Il lui aurait en tout cas évité quelques mauvaises querelles de la part des universitaires prisonniers de leurs spécialités, et de celle des démocrates de service aveuglés par les « illusions du progrès » dénoncées par Sorel. Car ce livre vaut mieux que d’être ignoré, violemment critiqué ou passionnellement défendu.

Une pratique assez peu sérieuse...

I. - Ces réactions sont sans doute d’abord provoquées par la méthode de l’auteur. Il ne s’agit pas ici d’une étude traditionnellement dite scientifique : Ellul se refuse dès l’abord à « fixer une certaine image, une certaine définition », puis de procéder « à l’étude » de ce qui correspond à (cette) définition, et il critique ceux qui « prétendent expérimenter telle méthode de P sur des groupes réduits et à petite dose ». (Désormais on abrégera « propagande » en P).

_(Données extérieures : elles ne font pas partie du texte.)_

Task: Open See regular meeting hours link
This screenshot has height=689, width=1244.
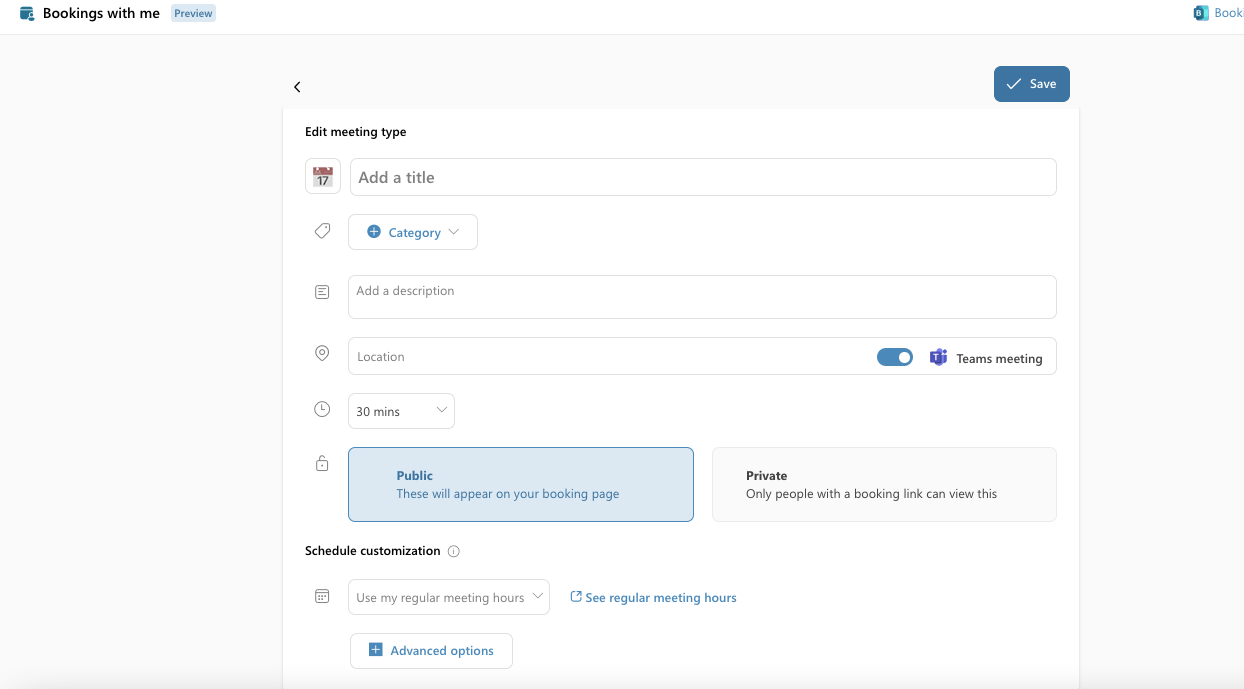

II ne proposera de définition provisoire qu’en p. 74 après avoir étudié les caractères communs des P réelles.

D’autre part, le livre se présente plutôt comme un essai d’interprétation synthétique de faits déjà connus, suivant un système de mise en relation des phénomènes sociaux entre eux, qui n’est pas sans rappeler la méthode de Weber traitant des faits de civilisation, et la formation d’historien d’Ellul. Il ne nous offre que peu, de matériaux et analyses neufs, encore qu’il se soit livré ailleurs à ce genre de travaux. Il suppose connus « les fondements psychologiques, les techniques et les moyens » de la P. Dans le cas contraire, des bibliographies aideront le lecteur à prendre connaissance des travaux de base. A la fin de chacune des 5 parties (Caractères, Conditions d’existence, Nécessité, Effets psychologiques. Effets socio-politiques), on trouvera des orientations bibliographiques donnant les références par chapitre des ouvrages sur lesquels Ellul s’appuie.

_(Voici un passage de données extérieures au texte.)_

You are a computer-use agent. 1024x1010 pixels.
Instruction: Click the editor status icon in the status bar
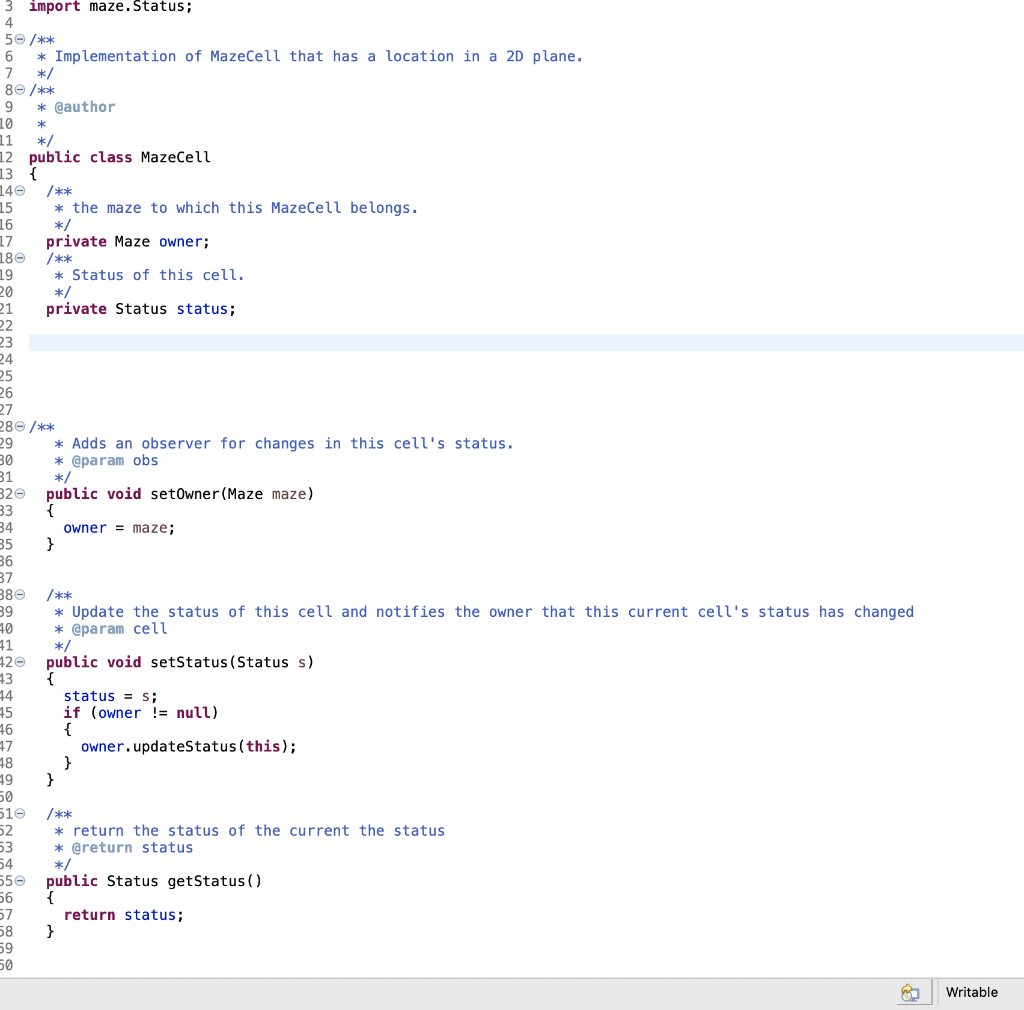click(x=911, y=992)
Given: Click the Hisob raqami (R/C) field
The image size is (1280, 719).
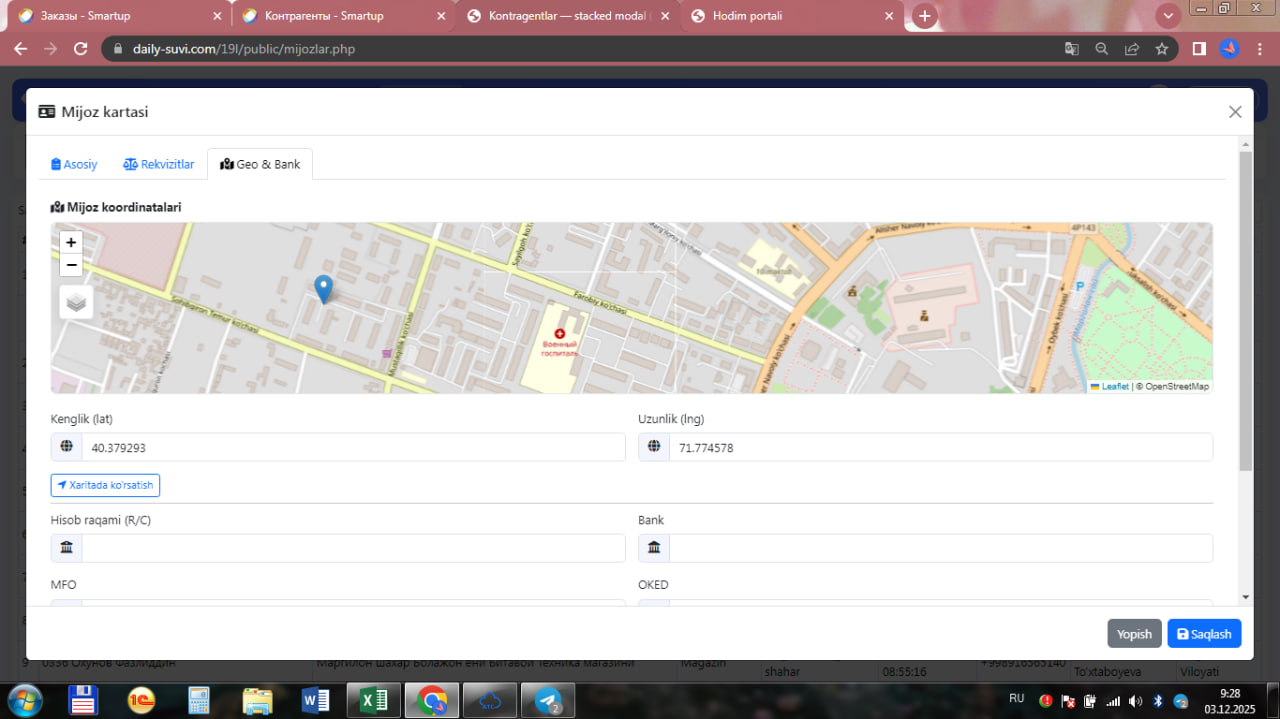Looking at the screenshot, I should point(352,548).
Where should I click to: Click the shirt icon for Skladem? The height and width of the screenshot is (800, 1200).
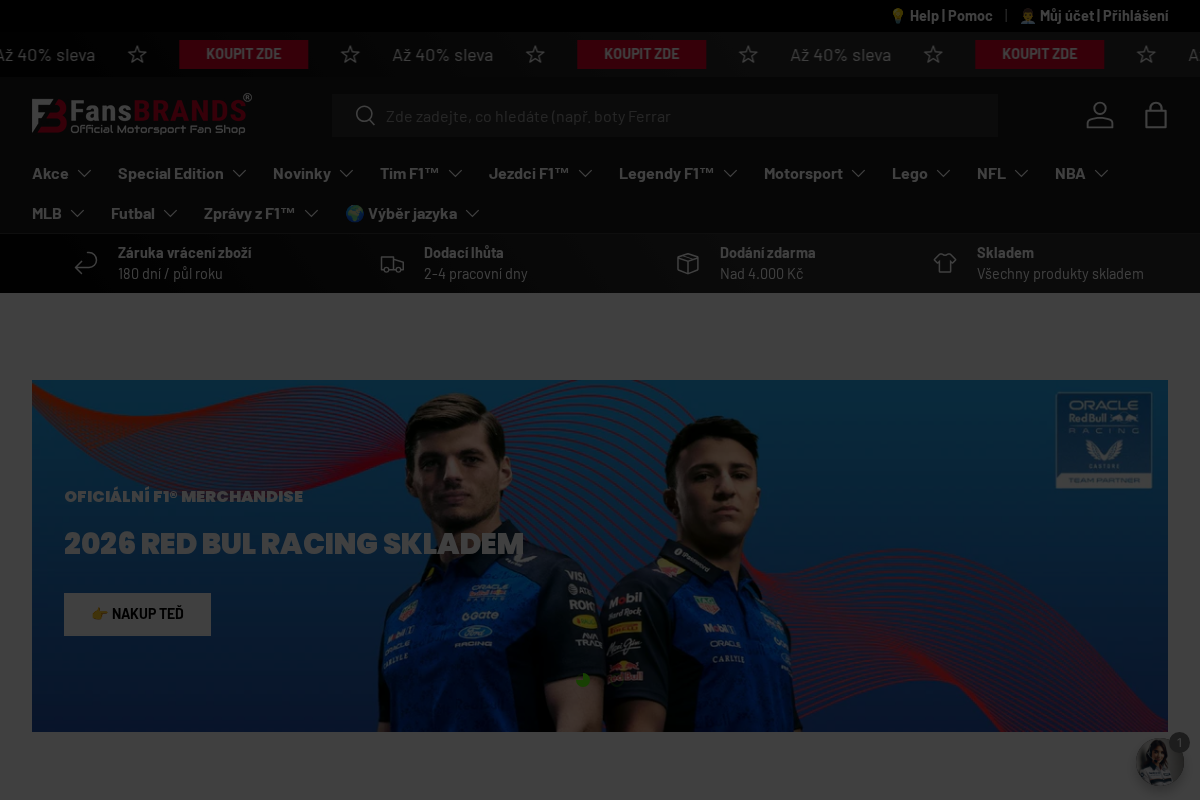point(945,263)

On ne s’étonnera pas de l’importance accordée aux travaux des sociologues américains (Katz, Doob, Kretch et Crutchfield, Lazarsfeld, Lerner, White…) tant il est vrai que la plupart des psychosociologues français considèrent la P comme une pratique assez peu sérieuse et sans grande influence » : Sauvy et Stoetzel sont toutefois très cités. En bas de page de nombreuses notes indiquent les références des citations qui témoignent d’une profonde connaissance des œuvres de Goebbels. Lénine, et surtout Mao Tse-toung, et aussi d’un dépouillement attentif de la presse française et étrangère. L’annexe II sur la « P de Mao » est peut-être, sous sa forme cursive, l’analyse française la plus serrée de ce phénomène.


Changer les opinions en action

II. - « Il est difficile, sinon impossible, d’accepter la réalité telle qu’elle est », écrit Ellul pour expliquer comment les entreprises de P sont finalement couronnées de succès. Mais il ne serait pas loin de penser qu’un certain nombre d’auteurs ont la même attitude devant la P. C’est une autre raison pour laquelle son approche provoque de vives réactions. Il s’attaque en effet d’une part aux conceptions simplistes ou désuètes, d’autre part aux préjugés idéologiques ou moralistes qui entachent nombre d’études sur la P, par exemple à propos de l’influence prétendue faible de la P. (Une annexe bien documentée traite de cette question en fin d’ouvrage ; il s’y mêle une réflexion méthodologique sur la difficulté de mesurer cette efficacité, et sur l’inadéquation des procédés utilisés en matière de sondage d’opinion publique) :

- 1 - Dans le premier cas, on n’est en général pas en face d’une véritable P • « une P inefficace n’est pas une P », « il n’y a pas de P tant que l’on utilise de façon sporadique et un peu au hasard, tantôt un article de journal, tantôt une affiche, tantôt une émission de radio ». Mais surtout, la P n’obéit plus au schème hérité de la représentation libérale de la volonté populaire souveraine, selon lequel "on essaie de convaincre, d’emporter une décision, de créer une ferme adhésion à telle vérité. Puis (...) si la conviction est suffisamment forte, après délibération, l’individu pourra passer à l’action ».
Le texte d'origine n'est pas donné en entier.